Figure 4. Hierarchical clustering of vasculitis patients based on expression data from 20 genes. Hierarchical clustering (hclust function of R) was performed using the average linkage method with Euclidean distances calculated from vst counts. The variance for all genes (as batch corrected vst counts) was calculated separately for major clusters. Genes with the lowest within-group variance, an absolute FC ≥ 2 between the clusters, the 50% least variable genes in both clusters, and an overall average count of at least 100 were selected and assessed for their ability to separate samples into the same clusters as the entire gene dataset. The heatmap represents expression (variance stabilized counts) of each of 20 genes (y-axis, right) that were (a) maximally divergent between Endotypes A and B (i.e.: significantly DE with a FDR adjusted p-value <0.05 and fold change >1.5) and (b) had low variance within each cluster to minimize the margin of error for testing individual samples. (A) Pediatric Cohort 1 patients (n = 27, x-axis) in Endotypes A (blue) and B (green). (B) Pediatric Cohort 2 patients (n = 9, x-axis) in relapse Endotypes A (blue) and B (green). (C) Adult patients (n = 10, x-axis) in Adult Endotypes A (blue) and B (green).

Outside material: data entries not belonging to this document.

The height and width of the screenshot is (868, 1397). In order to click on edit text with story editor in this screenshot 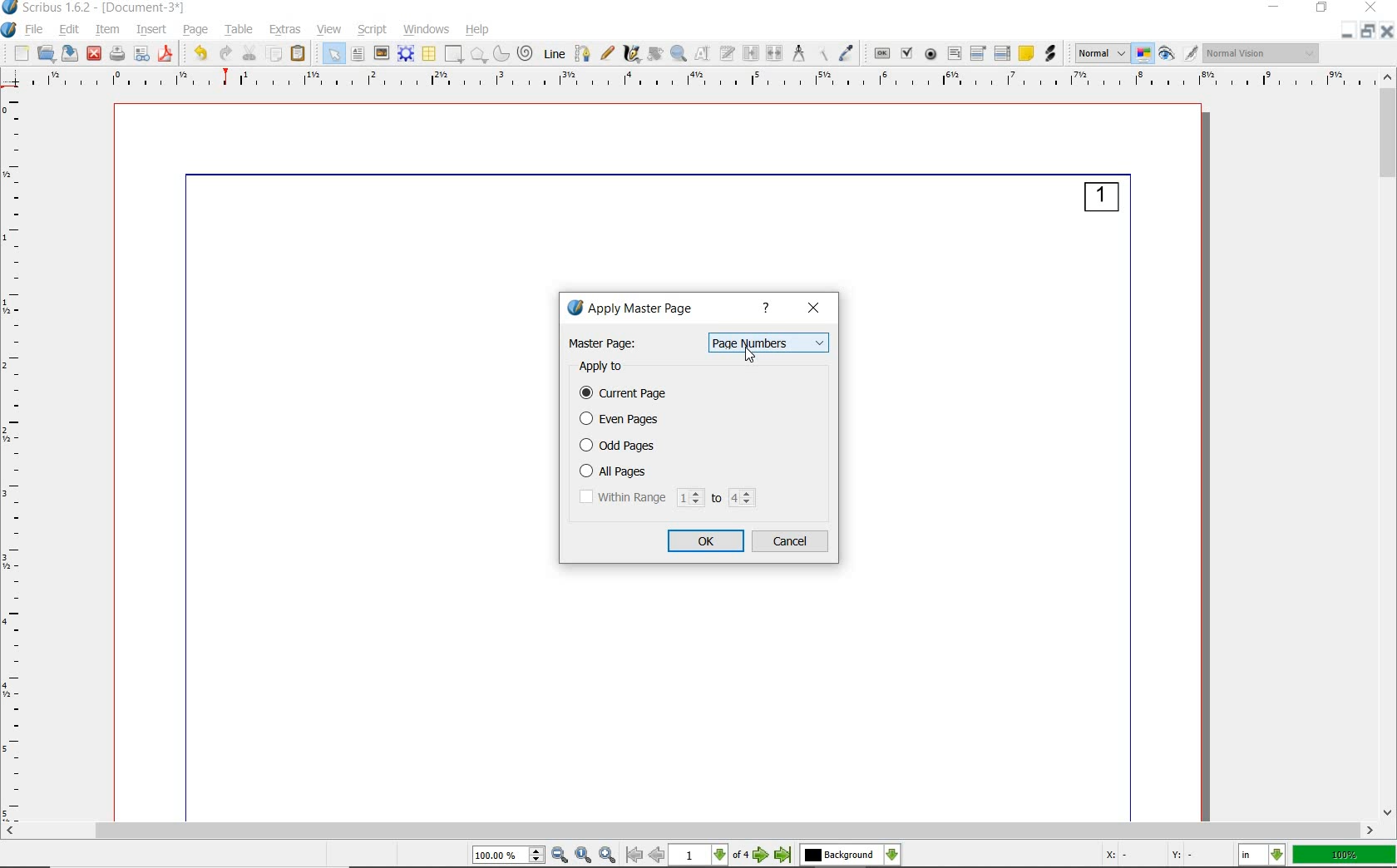, I will do `click(727, 53)`.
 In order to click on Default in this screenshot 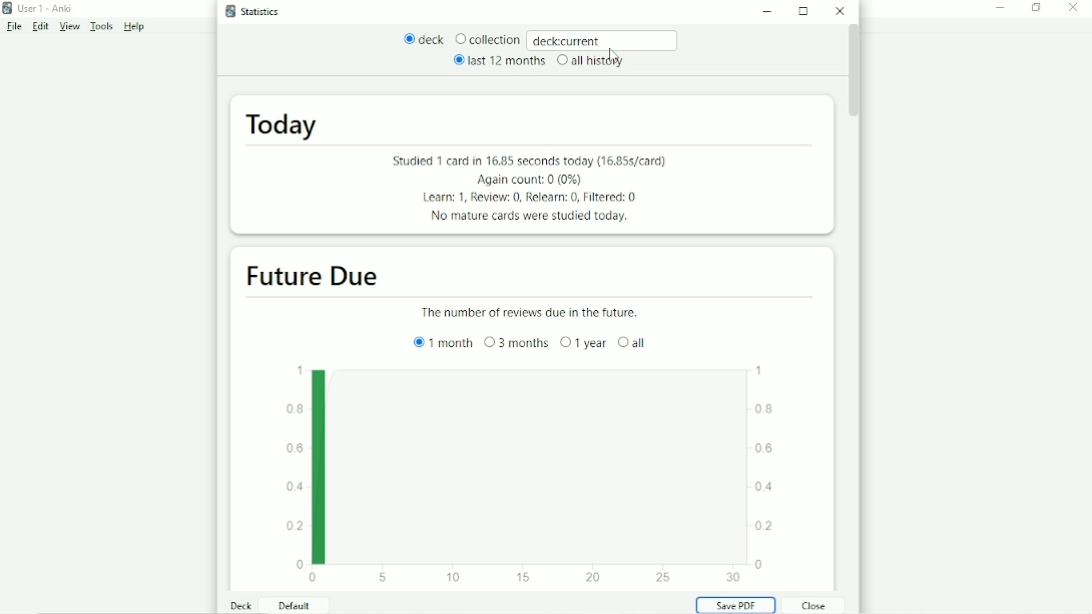, I will do `click(291, 606)`.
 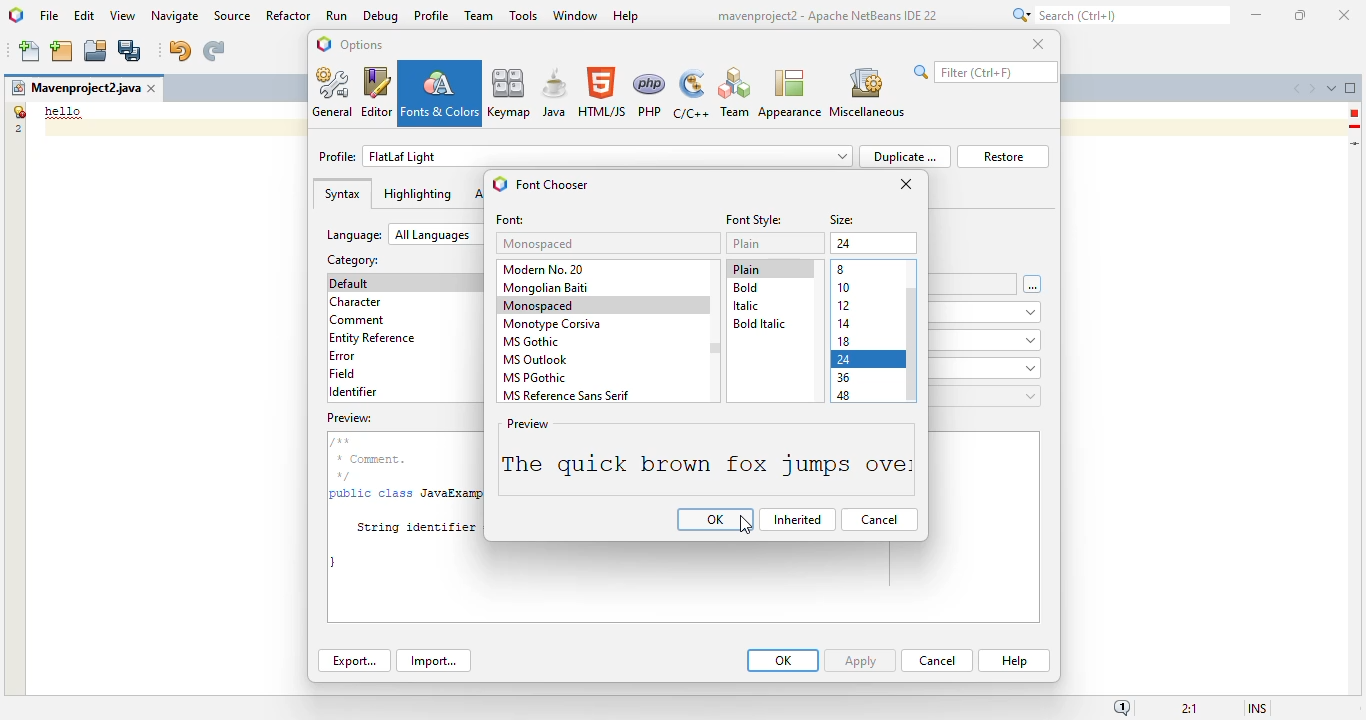 What do you see at coordinates (355, 302) in the screenshot?
I see `character` at bounding box center [355, 302].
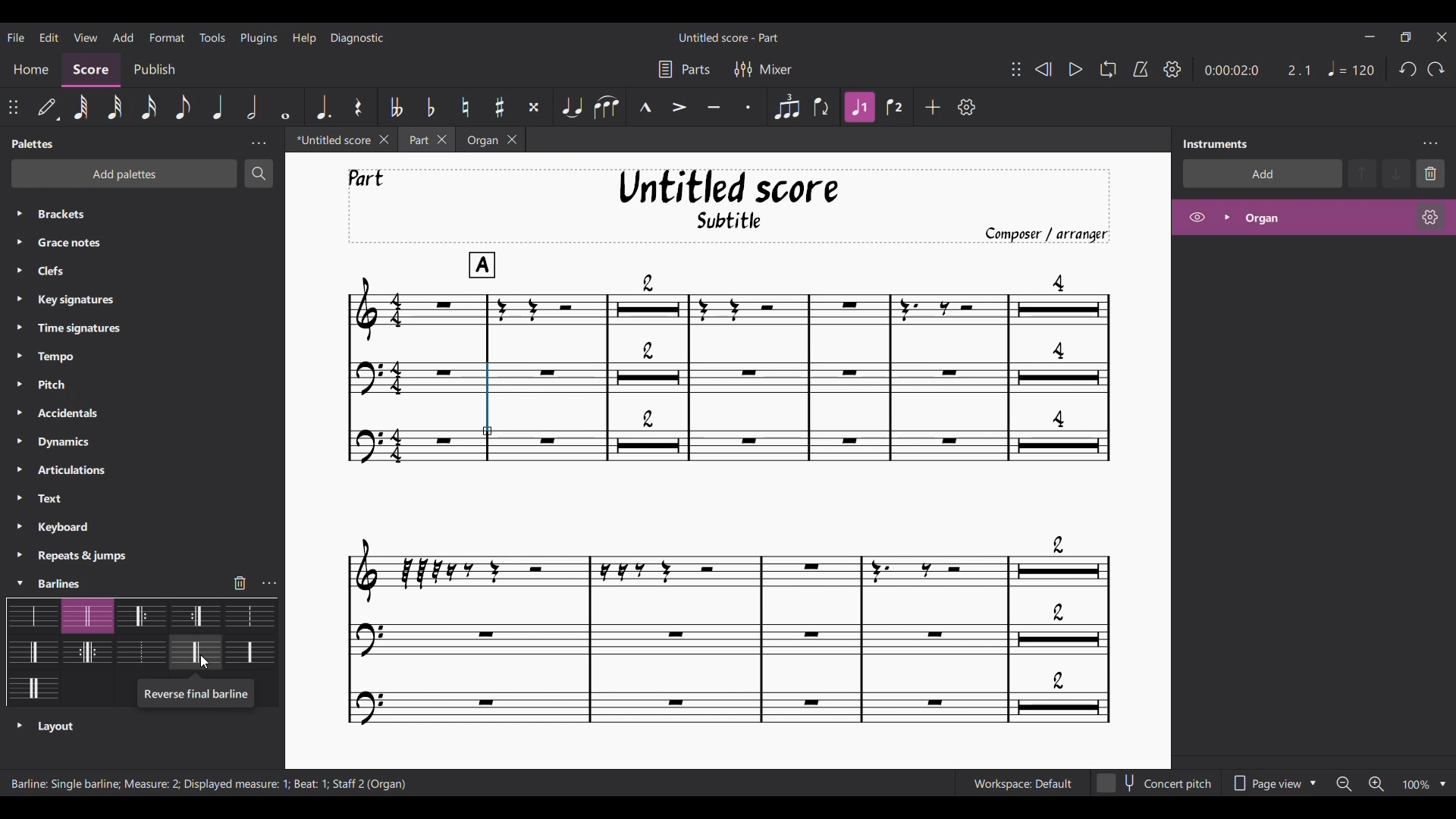 The width and height of the screenshot is (1456, 819). Describe the element at coordinates (1016, 69) in the screenshot. I see `Change toolbar position` at that location.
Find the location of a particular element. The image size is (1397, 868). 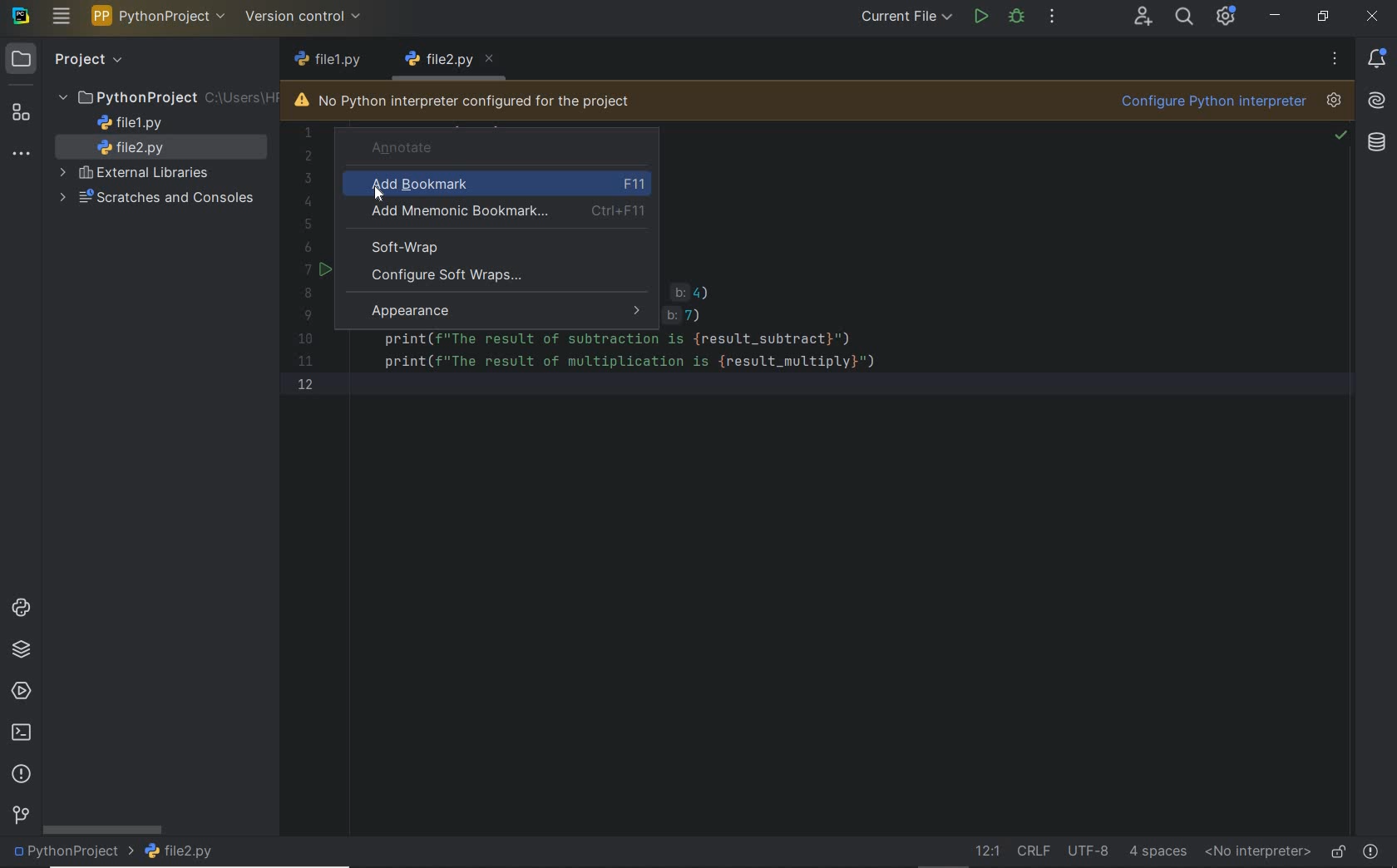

This 20 gene signature, when applied to pediatric Cohort 2 (relapse samples; Figure 4B) and the adult cohort (Figure 4C), also separated samples into the same Endotypes A and B as the entire RNA-Seq dataset with the exception of only 2 samples from the relapse cohort. The application of gene set significance testing, using both ROAST and CAMERA, showed that this 20 gene signature was also significantly differentially expressed between Endotypes A and B at relapse (ROAST p-value = 6.6 × 10⁻⁰³, CAMERA p-value = 1.1 × 10⁻⁰³). Similarly, the gene sets were also highly significantly different between endotypes (ROAST p-value = 4.10 × 10⁻⁰³, CAMERA p-value = 7.72 × 10⁻⁰⁴) in the adult cohort. Among the 20 gene signature identified in both pediatric and adult RNA-Seq data, 25% (5/20) of these genes were differentially expressed (28) in nasal brushings from adults with GPA.

Discussion

Despite step-wise improvements in classification criteria for small-to-medium sized vessel vasculitis, the ability to use current classification systems to accurately diagnose, prognosticate and tailor treatment remains limited due to overlapping clinical features, unclassifiable patients and variable disease trajectories/outcomes of patients classified as having the same disease. For pediatric patients, classification is even more challenging. Even relatively recent pediatric adaptations of the American College of Rheumatology (ACR) criteria (originally based on adult data) (3, 4) fail to uniquely classify 25% of pediatric patients (12).

In this study, we investigated a biological basis to differentiate small-to-medium sized vessel vasculitis in children. Our results demonstrate that the majority of patients fell into two primary groups with distinctive gene expression patterns and clinical phenotypes that were predominantly, but not exclusively, either GPA or MPA. The groups differed in the expression of approximately one-third of all expressed human genes and could be discriminated based on the differential expression of just 20 “biomarker” genes. These transcriptome-based signatures, which were elucidated from predominantly disease-onset (diagnosis) pediatric samples, were also found in a small cohort of pediatric patients experiencing a relapse in disease, and in a small cohort of adult patients at diagnosis of a variety of clinically-defined vasculitides affecting small-to-medium sized vessels.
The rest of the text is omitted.